▶ The problem
Pictures do not belong in the copy; quote every entry below exactly.

**** Input data

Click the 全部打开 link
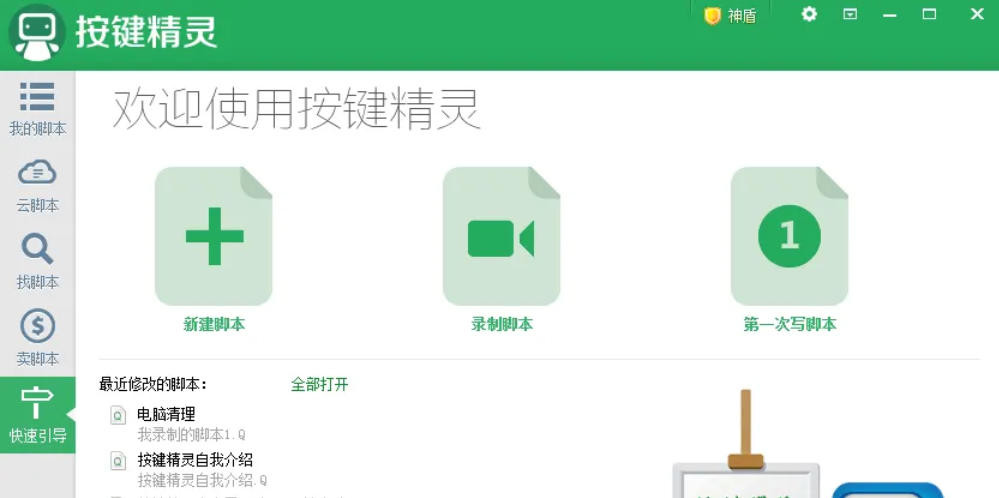 coord(319,384)
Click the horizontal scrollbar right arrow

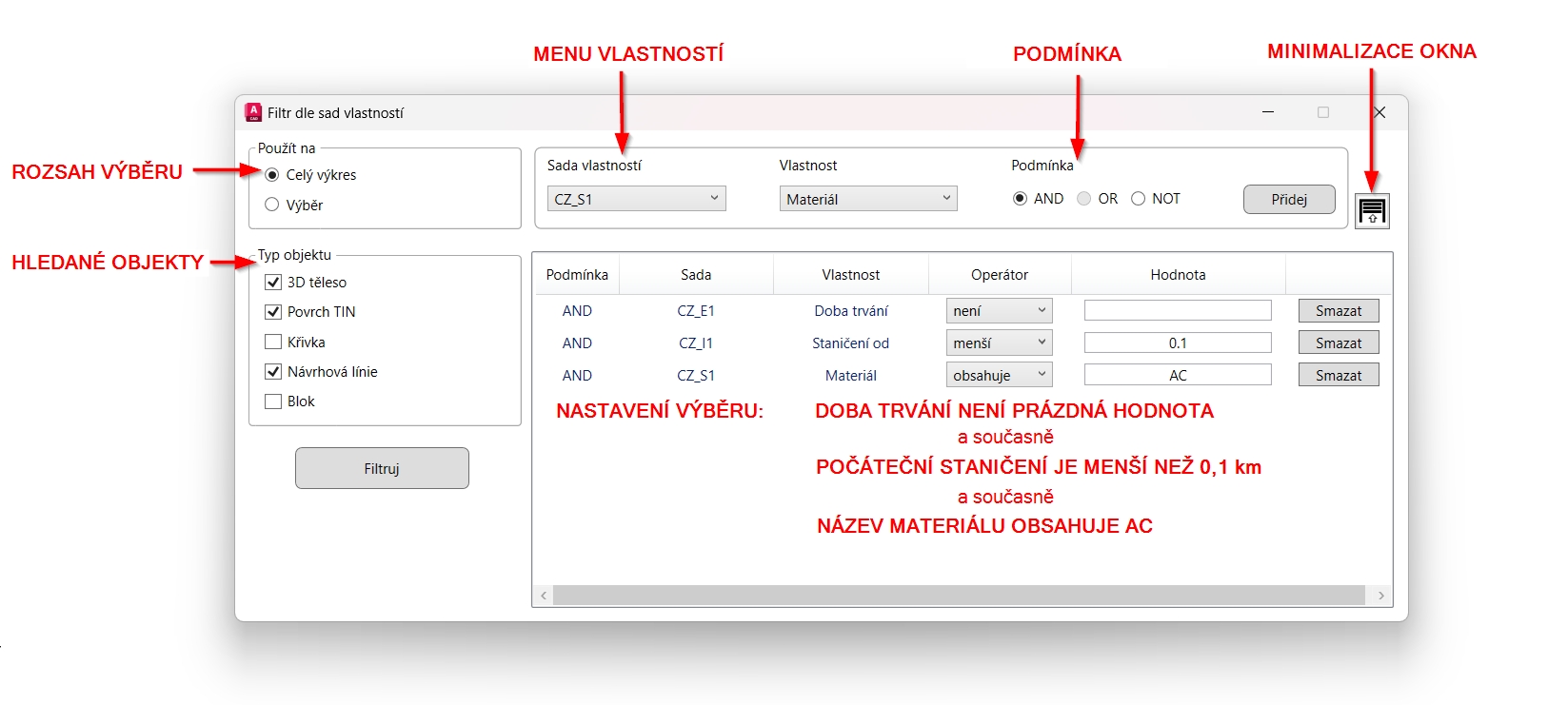tap(1380, 596)
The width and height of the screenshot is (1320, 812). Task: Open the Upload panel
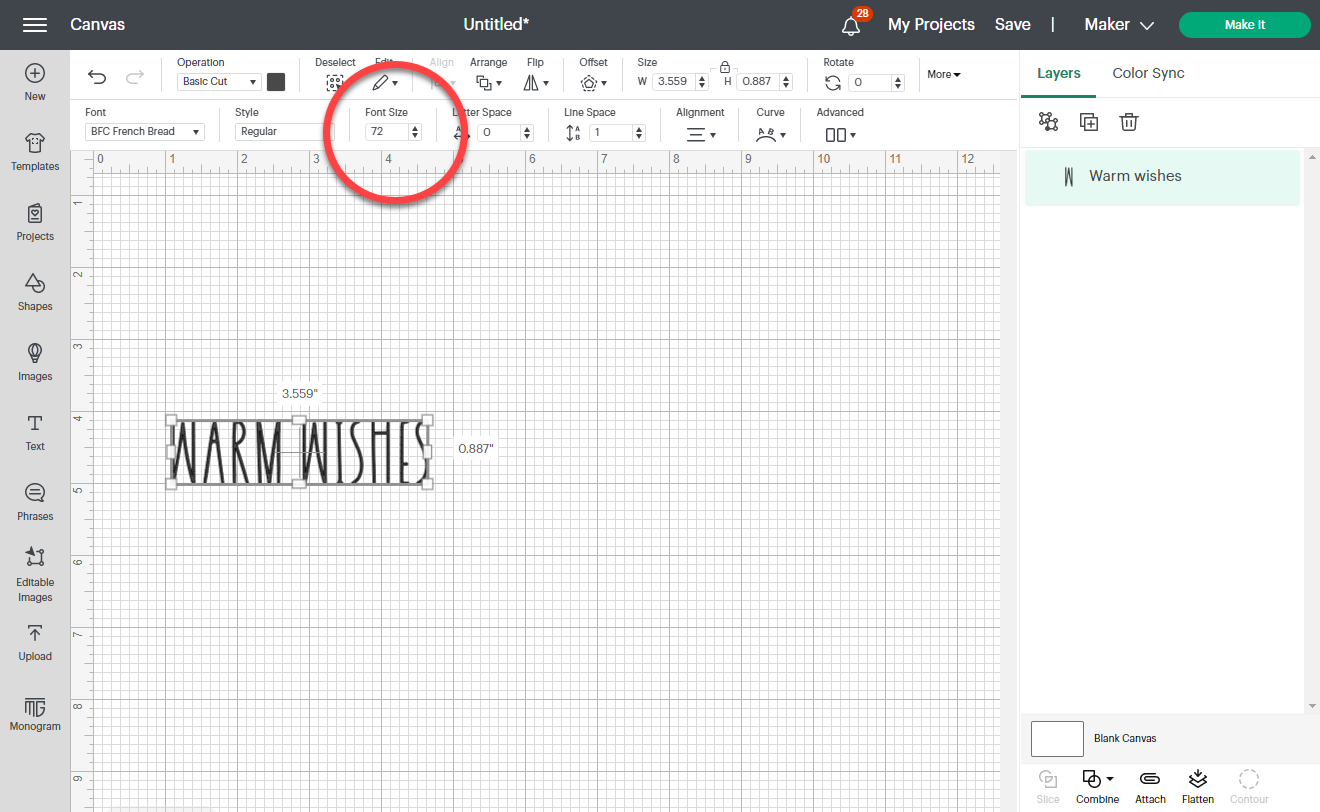[35, 644]
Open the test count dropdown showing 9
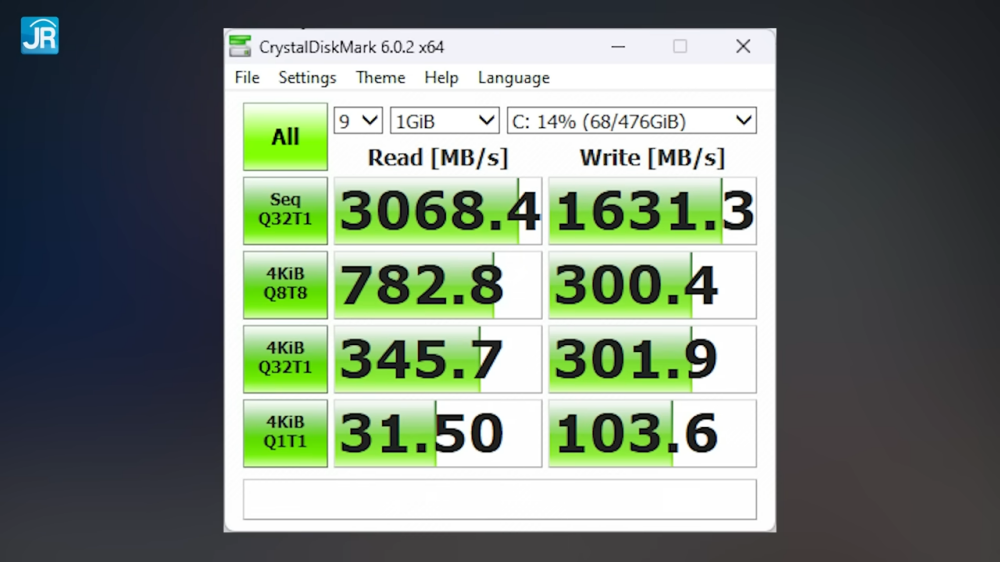1000x562 pixels. (358, 121)
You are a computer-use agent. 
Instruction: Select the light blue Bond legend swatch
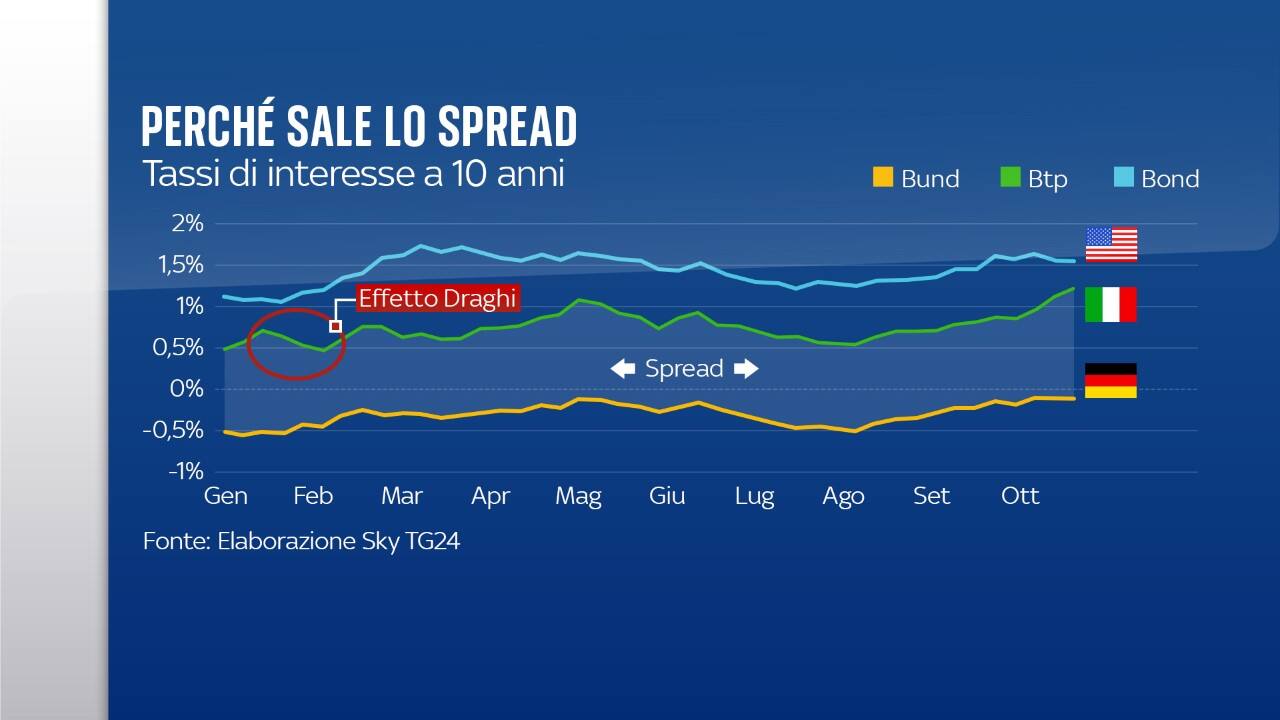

********

▶ Written solution
Click the 全部打开 link
 coord(319,384)
Click the horizontal scrollbar right arrow

tap(1380, 596)
The width and height of the screenshot is (1320, 812). Task: Open the Upload panel
[35, 644]
Open the test count dropdown showing 9
1000x562 pixels. (358, 121)
You are a computer-use agent. 
Instruction: Select the light blue Bond legend swatch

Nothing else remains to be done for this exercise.